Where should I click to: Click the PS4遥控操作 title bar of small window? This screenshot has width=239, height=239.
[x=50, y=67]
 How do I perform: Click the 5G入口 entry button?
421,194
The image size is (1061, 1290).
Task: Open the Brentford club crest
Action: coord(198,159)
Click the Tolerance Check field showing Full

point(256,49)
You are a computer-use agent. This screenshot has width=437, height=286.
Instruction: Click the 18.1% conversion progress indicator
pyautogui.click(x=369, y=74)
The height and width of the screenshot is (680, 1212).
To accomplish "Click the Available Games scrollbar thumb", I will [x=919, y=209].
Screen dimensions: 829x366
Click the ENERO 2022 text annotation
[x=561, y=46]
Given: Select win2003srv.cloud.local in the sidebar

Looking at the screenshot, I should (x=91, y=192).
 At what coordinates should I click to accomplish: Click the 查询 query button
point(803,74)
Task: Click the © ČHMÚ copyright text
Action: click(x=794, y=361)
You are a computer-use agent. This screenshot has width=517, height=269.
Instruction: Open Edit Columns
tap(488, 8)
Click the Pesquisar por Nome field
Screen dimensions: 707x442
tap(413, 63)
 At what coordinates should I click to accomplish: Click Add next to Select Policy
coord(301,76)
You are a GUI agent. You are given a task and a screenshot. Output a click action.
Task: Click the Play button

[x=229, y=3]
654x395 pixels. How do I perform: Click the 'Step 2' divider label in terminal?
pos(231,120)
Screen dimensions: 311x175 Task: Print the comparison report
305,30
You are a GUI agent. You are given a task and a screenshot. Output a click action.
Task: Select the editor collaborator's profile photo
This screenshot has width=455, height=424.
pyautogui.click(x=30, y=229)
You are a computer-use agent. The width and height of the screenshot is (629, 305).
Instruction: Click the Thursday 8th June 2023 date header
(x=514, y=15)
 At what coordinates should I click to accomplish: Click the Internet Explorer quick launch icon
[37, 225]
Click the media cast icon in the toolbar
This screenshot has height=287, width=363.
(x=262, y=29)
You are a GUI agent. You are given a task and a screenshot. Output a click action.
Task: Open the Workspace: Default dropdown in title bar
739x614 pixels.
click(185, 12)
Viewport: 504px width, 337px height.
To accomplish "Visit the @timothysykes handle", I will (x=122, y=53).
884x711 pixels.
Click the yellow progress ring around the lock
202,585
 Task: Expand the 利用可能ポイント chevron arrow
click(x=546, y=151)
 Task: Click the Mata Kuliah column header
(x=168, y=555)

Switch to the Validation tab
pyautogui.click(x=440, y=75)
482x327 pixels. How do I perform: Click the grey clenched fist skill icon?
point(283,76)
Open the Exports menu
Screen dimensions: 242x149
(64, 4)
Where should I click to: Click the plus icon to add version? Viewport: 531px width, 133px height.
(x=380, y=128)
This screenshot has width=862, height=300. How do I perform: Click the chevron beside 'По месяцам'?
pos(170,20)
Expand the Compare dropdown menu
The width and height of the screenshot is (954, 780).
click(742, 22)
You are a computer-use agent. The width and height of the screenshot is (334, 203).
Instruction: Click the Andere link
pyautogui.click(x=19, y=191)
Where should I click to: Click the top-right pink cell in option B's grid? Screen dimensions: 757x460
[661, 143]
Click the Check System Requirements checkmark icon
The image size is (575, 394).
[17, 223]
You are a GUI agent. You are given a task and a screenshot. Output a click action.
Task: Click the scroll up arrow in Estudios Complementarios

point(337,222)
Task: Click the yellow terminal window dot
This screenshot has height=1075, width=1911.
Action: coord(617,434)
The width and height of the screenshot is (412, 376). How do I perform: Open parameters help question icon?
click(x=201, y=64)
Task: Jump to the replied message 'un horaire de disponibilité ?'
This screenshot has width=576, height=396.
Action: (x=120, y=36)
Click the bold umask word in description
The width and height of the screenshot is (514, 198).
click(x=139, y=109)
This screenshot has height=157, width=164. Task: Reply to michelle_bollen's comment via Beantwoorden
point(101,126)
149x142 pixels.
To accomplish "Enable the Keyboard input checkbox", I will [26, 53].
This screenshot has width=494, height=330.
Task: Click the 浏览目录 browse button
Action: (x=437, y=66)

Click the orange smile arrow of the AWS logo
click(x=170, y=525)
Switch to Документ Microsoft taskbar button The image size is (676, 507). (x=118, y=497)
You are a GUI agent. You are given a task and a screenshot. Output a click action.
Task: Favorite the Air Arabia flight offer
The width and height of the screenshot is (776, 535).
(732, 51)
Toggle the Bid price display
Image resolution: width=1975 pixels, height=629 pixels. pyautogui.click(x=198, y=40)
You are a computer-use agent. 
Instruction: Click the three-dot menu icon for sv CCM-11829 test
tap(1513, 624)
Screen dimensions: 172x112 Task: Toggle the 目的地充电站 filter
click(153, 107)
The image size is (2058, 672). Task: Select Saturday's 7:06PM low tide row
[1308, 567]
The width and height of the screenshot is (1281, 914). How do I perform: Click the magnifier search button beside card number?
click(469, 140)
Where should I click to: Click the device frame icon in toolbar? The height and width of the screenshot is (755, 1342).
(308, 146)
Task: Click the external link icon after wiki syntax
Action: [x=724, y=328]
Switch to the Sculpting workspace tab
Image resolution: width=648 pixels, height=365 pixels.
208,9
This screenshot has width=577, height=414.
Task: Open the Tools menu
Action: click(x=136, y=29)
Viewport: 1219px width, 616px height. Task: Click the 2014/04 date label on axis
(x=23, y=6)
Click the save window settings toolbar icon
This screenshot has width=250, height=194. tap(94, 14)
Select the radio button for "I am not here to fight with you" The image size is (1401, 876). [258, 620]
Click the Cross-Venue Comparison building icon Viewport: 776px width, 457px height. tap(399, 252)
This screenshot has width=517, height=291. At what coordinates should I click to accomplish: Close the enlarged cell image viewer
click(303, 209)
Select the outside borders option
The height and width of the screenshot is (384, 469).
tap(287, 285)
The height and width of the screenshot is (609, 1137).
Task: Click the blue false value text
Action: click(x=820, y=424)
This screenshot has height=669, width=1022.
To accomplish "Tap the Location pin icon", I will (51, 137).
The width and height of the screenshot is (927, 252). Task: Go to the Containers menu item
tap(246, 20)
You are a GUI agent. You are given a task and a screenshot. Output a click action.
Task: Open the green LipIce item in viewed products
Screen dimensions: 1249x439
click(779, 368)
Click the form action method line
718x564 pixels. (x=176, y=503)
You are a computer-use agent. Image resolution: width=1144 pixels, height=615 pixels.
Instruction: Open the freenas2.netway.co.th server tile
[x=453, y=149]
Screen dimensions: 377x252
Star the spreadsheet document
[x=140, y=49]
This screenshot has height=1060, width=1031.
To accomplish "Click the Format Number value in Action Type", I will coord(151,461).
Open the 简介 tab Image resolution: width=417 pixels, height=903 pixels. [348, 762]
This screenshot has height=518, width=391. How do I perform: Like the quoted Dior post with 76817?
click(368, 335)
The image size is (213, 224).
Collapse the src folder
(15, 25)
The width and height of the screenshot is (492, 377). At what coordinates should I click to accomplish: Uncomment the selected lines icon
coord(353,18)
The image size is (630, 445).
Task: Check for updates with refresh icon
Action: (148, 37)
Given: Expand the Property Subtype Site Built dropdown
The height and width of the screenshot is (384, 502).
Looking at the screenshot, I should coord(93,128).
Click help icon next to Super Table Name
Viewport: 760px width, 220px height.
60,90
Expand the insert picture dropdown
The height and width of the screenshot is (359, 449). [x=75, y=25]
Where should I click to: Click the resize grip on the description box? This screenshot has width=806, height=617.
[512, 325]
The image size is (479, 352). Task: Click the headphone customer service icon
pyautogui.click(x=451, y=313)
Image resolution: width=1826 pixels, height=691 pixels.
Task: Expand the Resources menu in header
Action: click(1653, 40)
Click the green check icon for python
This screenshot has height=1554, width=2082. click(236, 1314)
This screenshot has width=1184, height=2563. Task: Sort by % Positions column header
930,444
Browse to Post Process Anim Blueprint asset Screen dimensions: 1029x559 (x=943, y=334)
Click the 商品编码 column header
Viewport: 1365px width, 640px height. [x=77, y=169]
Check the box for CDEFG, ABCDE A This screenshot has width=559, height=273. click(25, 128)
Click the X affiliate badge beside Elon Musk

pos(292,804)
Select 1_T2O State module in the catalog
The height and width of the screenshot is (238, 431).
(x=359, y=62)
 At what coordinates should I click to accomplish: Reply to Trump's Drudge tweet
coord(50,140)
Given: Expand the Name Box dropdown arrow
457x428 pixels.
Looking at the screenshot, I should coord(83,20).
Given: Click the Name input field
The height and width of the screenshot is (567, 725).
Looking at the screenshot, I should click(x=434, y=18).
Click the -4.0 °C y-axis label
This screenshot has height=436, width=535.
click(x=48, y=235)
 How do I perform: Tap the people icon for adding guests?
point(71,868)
******************************
**Work required**
Start with the line above that contains "Browse to Post" and end with the line that contains "Given: Click the Name input field". Write out those lines exactly, and only those.

**Task answer**
Browse to Post Process Anim Blueprint asset Screen dimensions: 1029x559 (x=943, y=334)
Click the 商品编码 column header
Viewport: 1365px width, 640px height. [x=77, y=169]
Check the box for CDEFG, ABCDE A This screenshot has width=559, height=273. click(25, 128)
Click the X affiliate badge beside Elon Musk

pos(292,804)
Select 1_T2O State module in the catalog
The height and width of the screenshot is (238, 431).
(x=359, y=62)
 At what coordinates should I click to accomplish: Reply to Trump's Drudge tweet
coord(50,140)
Given: Expand the Name Box dropdown arrow
457x428 pixels.
Looking at the screenshot, I should coord(83,20).
Given: Click the Name input field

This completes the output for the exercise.